WHAT YOU SHOULD DO:
Locate each line in the data below that contains the string "width" and copy those lines. The match is case-sensitive.

■ ■ ■ ■ ■ ■ ■

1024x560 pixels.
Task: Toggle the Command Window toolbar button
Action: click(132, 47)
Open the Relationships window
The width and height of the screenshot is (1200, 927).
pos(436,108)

■ ■ ■ ■ ■ ■ ■

RESULT FOR THIS EXERCISE:
The width and height of the screenshot is (1200, 927).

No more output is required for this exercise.